COMPITI DELL'ESERCIZIO
a. Nel testo sulla definizione cattolica di fede, come viene definita la fede?
b. Stampa tali e quali tutte le righe dei dati forniti più sotto, omettendo le immagini.

LA DEFINIZIONE CATTOLICA DI FEDE
Abbiamo voluto iniziare con queste parole per far capire quanto ai nostri tempi ci si è allontanati dal vero e cattolico concetto di fede. Si pensa, insomma, che questa (la fede) possa prescindere totalmente dal dato oggettivo, razionale e sensibile, per divenire pura accettazione di uno straordinario che può benissimo inserirsi nella sfera dell’assurdo.
Invece, la definizione cattolica di fede è ben precisa ed è questa: la fede è assenso dell’intelletto alle verità rivelate. Certamente in questa definizione si sottolinea il protagonismo della volontà (si parla infatti di “assenso”), ma nello stesso tempo si precisa che in questo assenso deve essere anche coinvolto l’intelletto. Teniamo infatti presente che laddove nella teologia cattolica l’intelletto non può dimostrare, esso è comunque chiamato ad indagare gli elementi di credibilità che sono alla base di determinate verità rivelate.
LA DEFINIZIONE CATTOLICA DI MIRACOLO
Ma non solo la definizione di Fede, anche quella di miracolo ci pone in questa prospettiva. Oggi spesso sentiamo frasi del tipo: è la fede che fa i miracoli. Certamente, se si pensa ai miracoli ottenuti attraverso la fede, ciò è vero; ma questa frase viene detta solitamente per affermare tutt’altro, e cioè che non devono essere i miracoli a fondare la fede ma viceversa. Ciò non solo è sbagliato ma è anche anticattolico. Come conseguenza di una simile affermazione vi è un voler giustificare tanta pigrizia spirituale, del tipo: beato chi ha la fede, io non ce l’ho e quindi non ci posso fare nulla! Ebbene, il Concilio Vaticano I dà una precisa definizione di miracolo che dice: “I miracoli sono segni certissimi della divina Rivelazione adatti all’intelligenza di tutti.” (sess.III, c.3, DB, 1790). Dunque, dinanzi ai miracoli non c’è giustificazione che tenga, perché essi si “adattano all’intelligenza di tutti.” Ed ecco perché il Vangelo di Marco, al capitolo 11, ci racconta: “Allora si mise a rimproverare le città nelle quali aveva compiuto il maggior numero di miracoli, perché non si erano convertite: ‘Guai a te, Corazin! Guai a te, Betsaida. Perché, se a Tiro e a Sidone fossero stai compiuti i miracoli che sono stati fatti in mezzo a voi, già da tempo avrebbero fatto penitenza, ravvolte nel cilicio e nella cenere. Ebbene, io vi dico: Tiro e Sidone nel giorno del giudizio avranno una sorte meno dura della vostra.”

DATI FORNITI
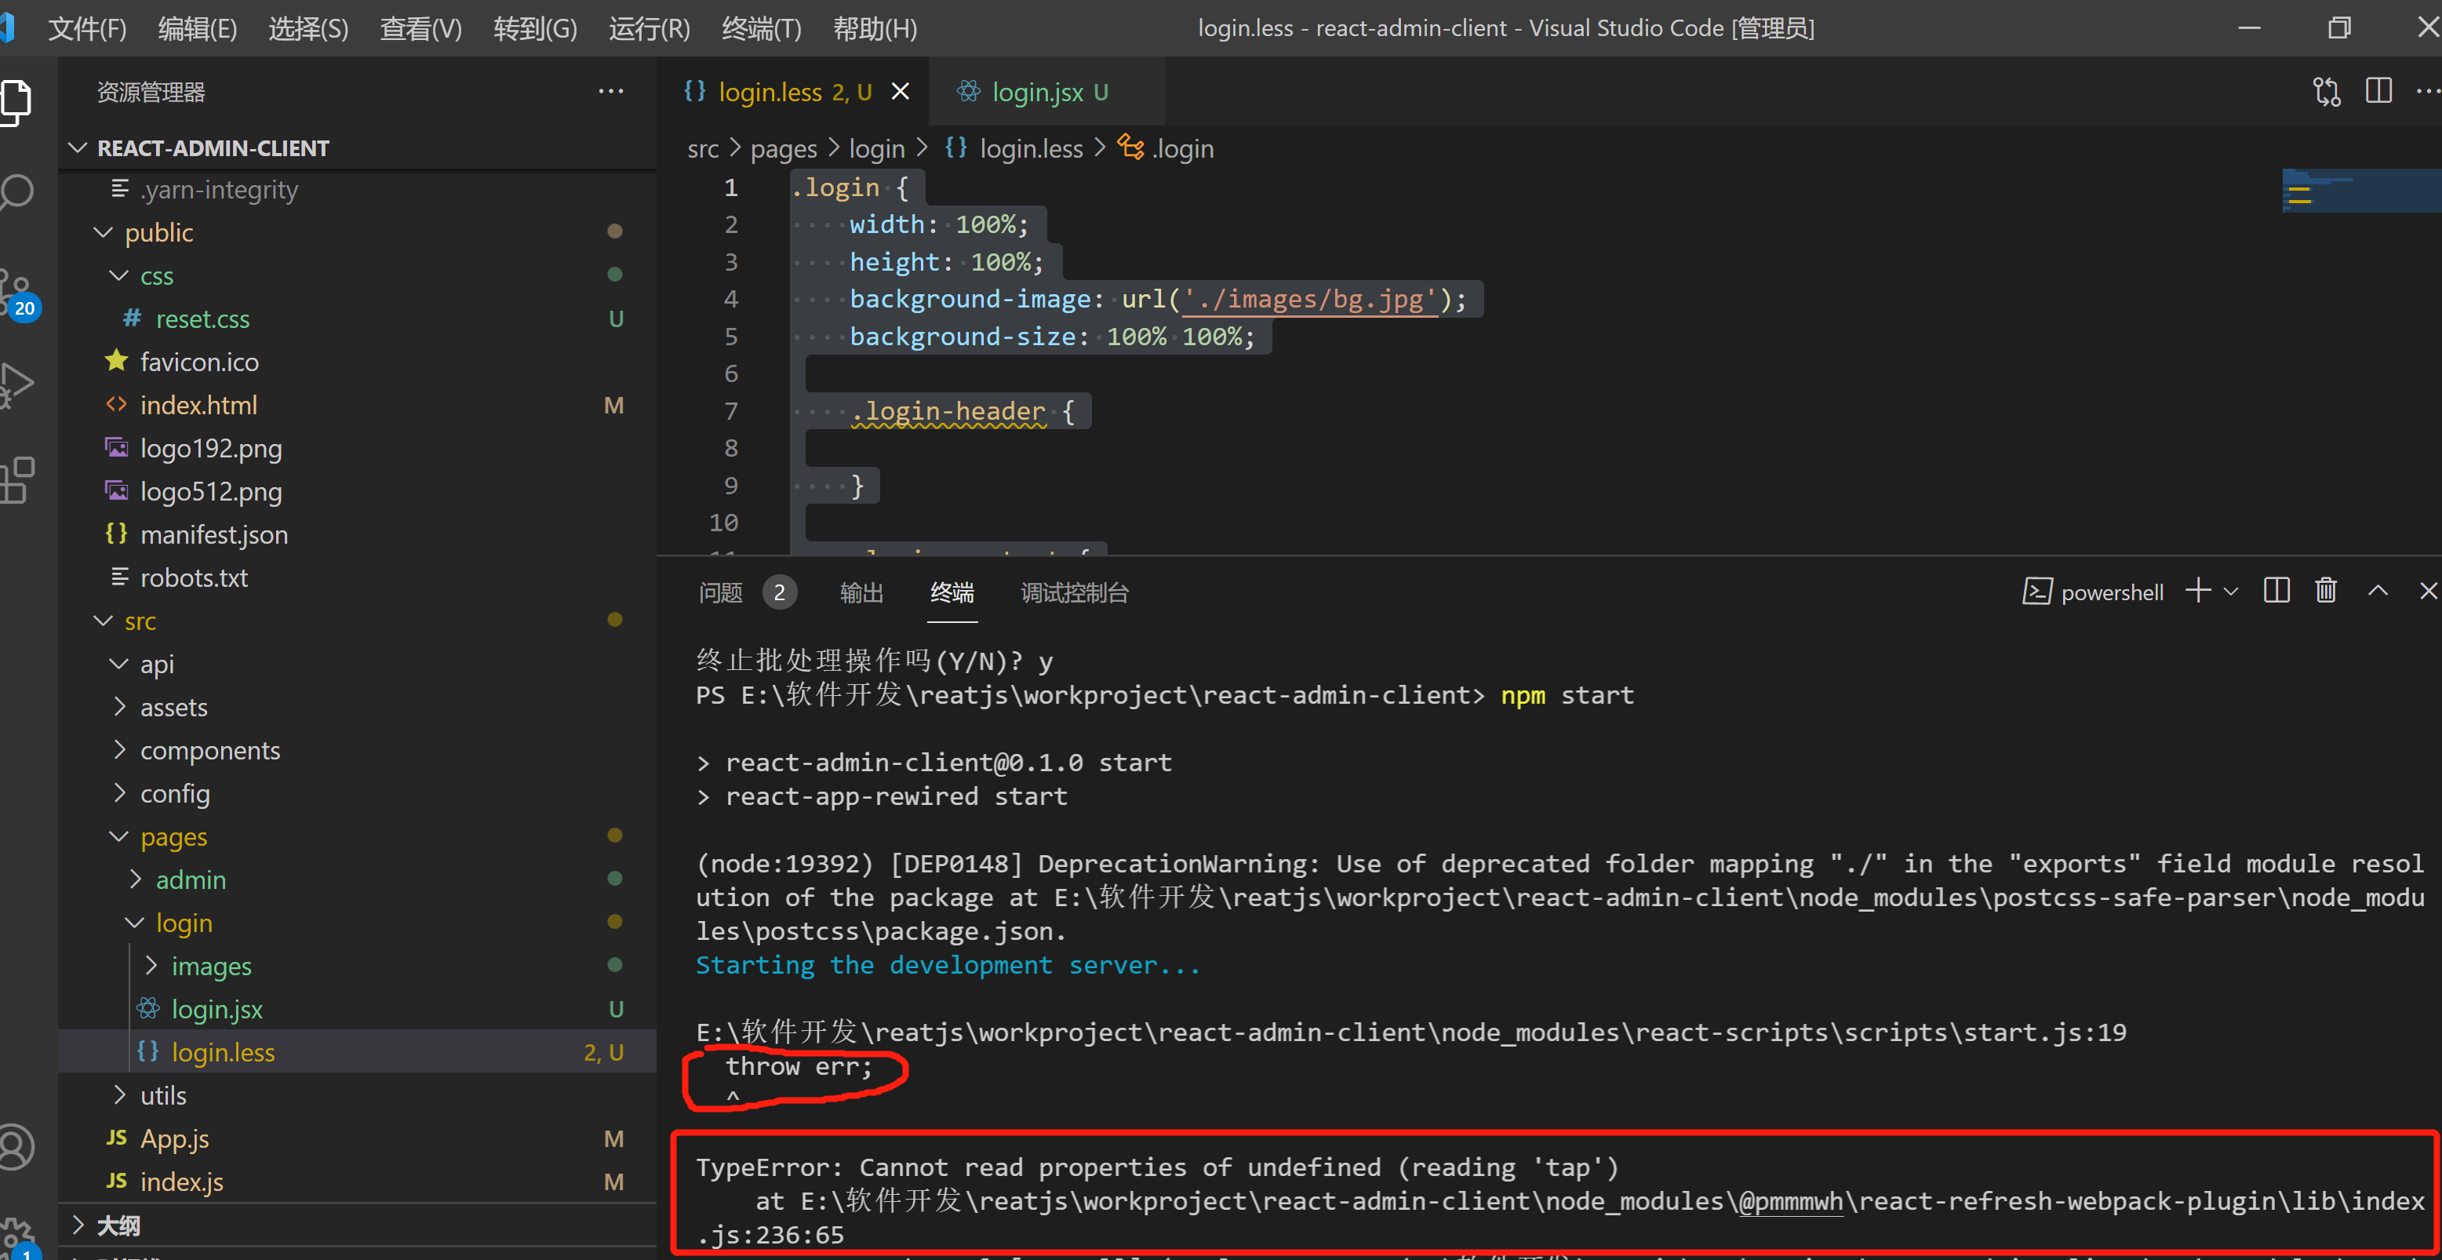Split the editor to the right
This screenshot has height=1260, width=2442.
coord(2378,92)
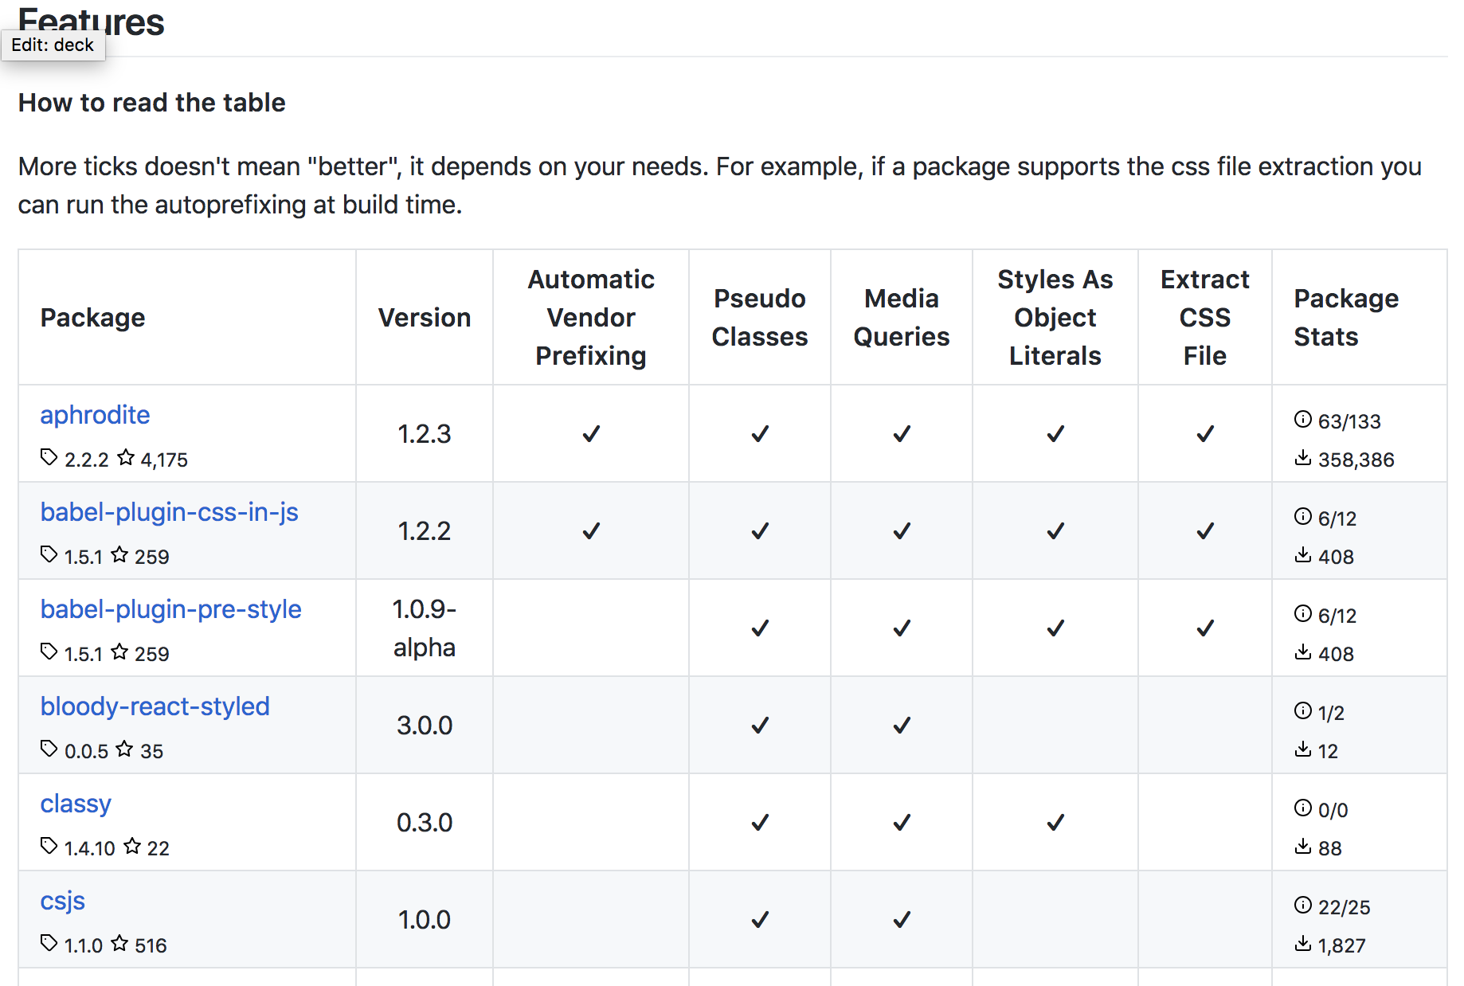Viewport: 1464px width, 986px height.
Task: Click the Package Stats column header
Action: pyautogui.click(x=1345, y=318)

RISULTATI PER COMPITO
a. La fede è assenso dell’intelletto alle verità rivelate.

b.
Split the editor to the right
This screenshot has height=1260, width=2442.
coord(2378,92)
Viewport: 1464px width, 986px height.
Task: Click the Package Stats column header
Action: pyautogui.click(x=1345, y=318)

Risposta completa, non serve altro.